According to the 2016 Market Forecast from the California Association of REALTORS® (CAR), the state’s housing and real estate industries should anticipate continued gains in demand, along with higher home prices.
What are the driving forces behind this robust growth? The national economy, for one. Not to mention the California jobs market.
According to GDP data from the U.S. Department of Commerce, and collected by CAR, the U.S. economy has been growing steadily for the past 68 months, with a 2.6% projected gain for 2016.
As for jobs, the California unemployment rate was last reported at 5.3% for April 2016. That’s 0.1% lower than the 5.4% rate reported a month prior. Furthermore, the largest month-over-month jobs gains in April were in California, with an additional 59,000 nonfarm payroll jobs added, to be exact.
On a year-over-year basis, California again had the highest increase in nonfarm payroll employment in April, with 450,200 jobs added between April 2015 and April 2016.
With these improvements in employment, plus an overall healthy economic picture, it’s makes sense to predict strong housing growth for 2016. In addition, mortgage rates are staying close to historic lows, making it an attractive and fairly affordable time to secure a home loan.
What else can we expect for the housing market throughout the rest of 2016?
Since 2016 is almost halfway over, how are analysts feeling about the rest of the year?

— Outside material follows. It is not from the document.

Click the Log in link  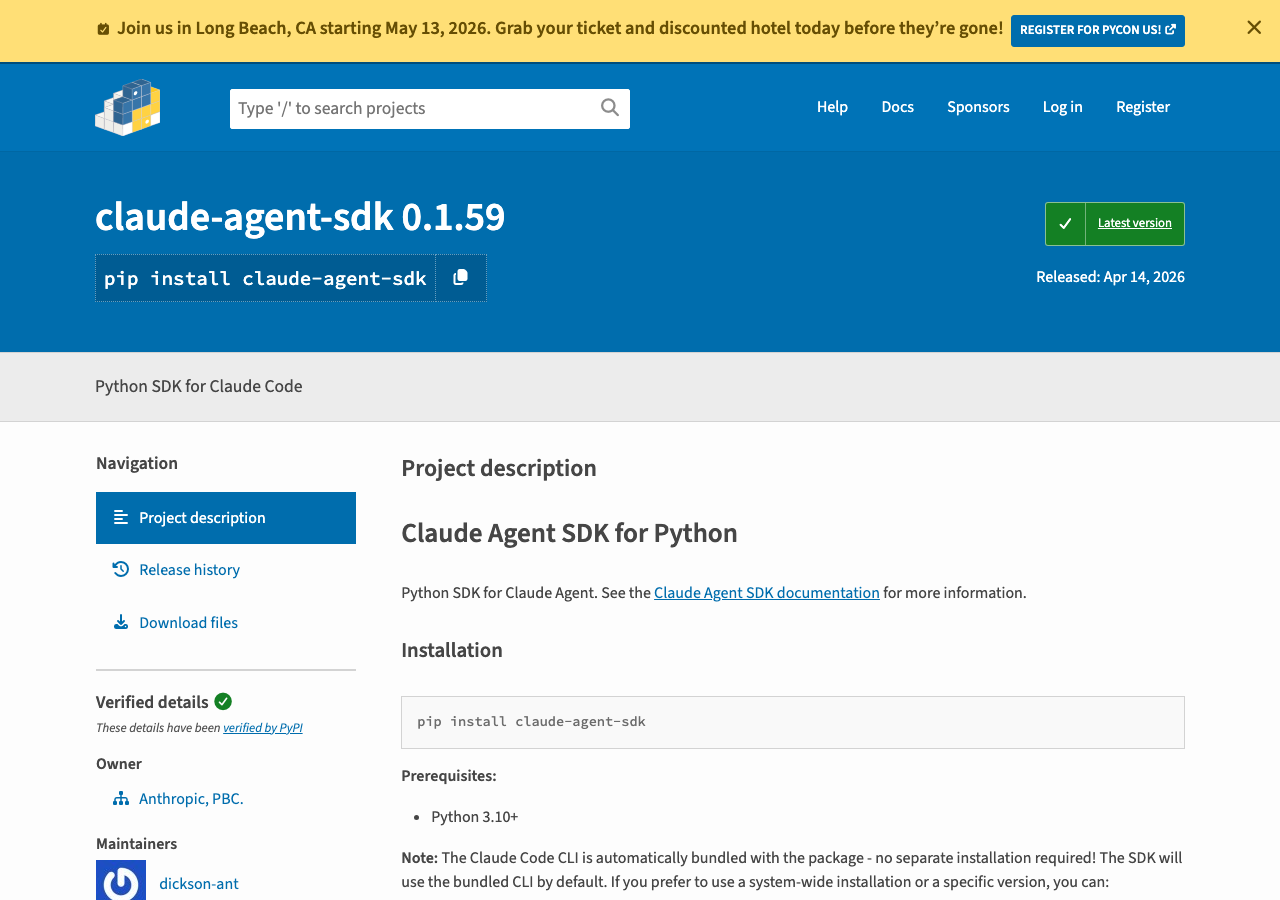tap(1062, 107)
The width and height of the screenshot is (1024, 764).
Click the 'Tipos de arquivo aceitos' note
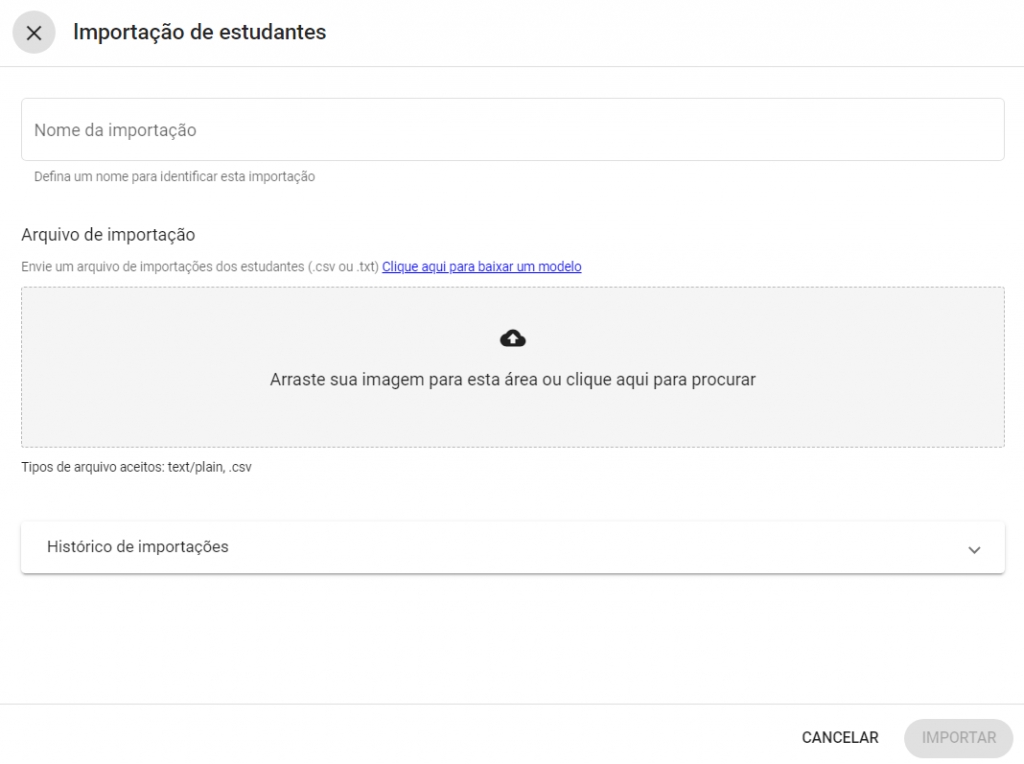[x=90, y=467]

According to some experts, the biggest cause for concern could be the risk of mortgage rates gradually increasing. While rates are practically impossible to predict with certainty, CAR’s 2016 Market Forecast indicated that rates could begin to inch upward during the tail end of 2015 and continue to gradually increase throughout this year.
While the CAR market analysts weren’t completely wrong, we did see that rates remained fairly neutral, thanks in part to the Federal Reserve’s announcement in May that they would be delaying a rate increase.
Note that the key word here is delaying – not canceling. According to a May 12 Reuters article, the Fed is likely to hold off on a rate hike until September 2016. But again, there’s no guarantees and nothing’s set in stone.
“It is not that a June rate hike is off the table entirely, but again, we would need to see some fairly strong data between now and the June FOMC (Federal Open Market Committee) meeting,” said Sam Bullard, senior economist at Wells Fargo.
So what’s the bottom line?
California’s real estate market is going strong, and demand is high, making it a great time to sell. This means that, as a buyer, you’ll need to be prepared to make a solid offer right off the bat. Getting preapproved for a mortgage is recommended before starting your California home search, as this will put you in a better position when making an offer.
Finally, since mortgage rates are staying low (but could increase by the fall), this summer may be the most optimal time to get a loan.